正在加载 Pandas 个带有跳过情绪的数据框
Loading Pandas Dataframe with skipped sentiment
我有这个用于情绪分析的数据集,使用以下代码加载数据:
url = 'https://raw.githubusercontent.com/jdvelasq/datalabs/master/datasets/amazon_cells_labelled.tsv'
df = pd.read_csv(url, sep='\t', names=["Sentence", "Feeling"])
问题是 DataFrame 与 NaN 成行,但这只是整个句子的一部分。
输出,现在是这样的:
sentence feeling
I do not like it. NaN
I give it a bad score. 0
输出应如下所示:
sentence feeling
I do not like it. I give it a bad score 0
你能帮我根据分数连接或加载数据集吗?
在 groupby
和 agg
行之前创建虚拟组:
grp = df['Feeling'].notna().cumsum().shift(fill_value=0)

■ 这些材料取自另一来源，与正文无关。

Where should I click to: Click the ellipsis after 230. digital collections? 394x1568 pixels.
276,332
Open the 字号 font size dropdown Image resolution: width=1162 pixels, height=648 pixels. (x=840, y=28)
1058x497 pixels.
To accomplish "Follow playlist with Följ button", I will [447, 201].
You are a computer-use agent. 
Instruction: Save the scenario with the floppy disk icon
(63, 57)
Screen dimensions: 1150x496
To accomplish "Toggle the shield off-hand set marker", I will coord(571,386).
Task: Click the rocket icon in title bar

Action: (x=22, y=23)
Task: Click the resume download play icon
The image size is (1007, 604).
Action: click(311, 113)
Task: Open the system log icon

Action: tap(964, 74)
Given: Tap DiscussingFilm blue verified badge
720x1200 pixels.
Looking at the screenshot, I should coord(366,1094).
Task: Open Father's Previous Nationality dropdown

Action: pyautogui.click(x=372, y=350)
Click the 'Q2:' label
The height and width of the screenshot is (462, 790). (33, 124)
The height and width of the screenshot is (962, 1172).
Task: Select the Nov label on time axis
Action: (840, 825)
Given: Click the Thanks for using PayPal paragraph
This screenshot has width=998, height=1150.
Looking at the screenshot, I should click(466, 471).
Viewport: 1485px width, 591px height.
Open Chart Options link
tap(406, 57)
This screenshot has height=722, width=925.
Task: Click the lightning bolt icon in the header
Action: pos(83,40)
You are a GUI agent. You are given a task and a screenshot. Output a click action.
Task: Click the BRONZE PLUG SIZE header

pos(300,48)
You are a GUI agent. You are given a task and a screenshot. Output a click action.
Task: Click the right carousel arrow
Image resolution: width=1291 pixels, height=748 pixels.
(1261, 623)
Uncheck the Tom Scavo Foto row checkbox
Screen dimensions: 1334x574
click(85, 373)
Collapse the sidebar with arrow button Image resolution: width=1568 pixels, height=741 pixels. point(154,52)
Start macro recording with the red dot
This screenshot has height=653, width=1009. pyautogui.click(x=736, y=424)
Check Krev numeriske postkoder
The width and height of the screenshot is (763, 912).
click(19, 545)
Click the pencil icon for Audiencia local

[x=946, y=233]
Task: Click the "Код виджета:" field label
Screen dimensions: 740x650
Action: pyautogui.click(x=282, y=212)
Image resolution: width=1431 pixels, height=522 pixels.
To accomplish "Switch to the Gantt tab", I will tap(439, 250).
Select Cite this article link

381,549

out = df.groupby(grp).agg({'Sentence': ' '.join, 'Feeling': 'last'})
print(out)
# Output:
Sentence Feeling
Feeling
0 I try not to adjust the volume setting to avoi... 0.0
1 Good case, Excellent value. 1.0
2 I thought Motorola made reliable products!. Ba... 1.0
3 When I got this item it was larger than I thou... 0.0
4 The mic is great. 1.0
... ... ...
996 But, it was cheap so not worth the expense or ... 0.0
997 Unfortunately, I needed them soon so i had to ... 0.0
998 The only thing that disappoint me is the infra... 0.0
999 No money back on this one. You can not answer ... 0.0
1000 It's rugged. Well this one is perfect, at the ... NaN
[1001 rows x 2 columns]
我有这个用于情绪分析的数据集,使用以下代码加载数据:
url = 'https://raw.githubusercontent.com/jdvelasq/datalabs/master/datasets/amazon_cells_labelled.tsv'
df = pd.read_csv(url, sep='\t', names=["Sentence", "Feeling"])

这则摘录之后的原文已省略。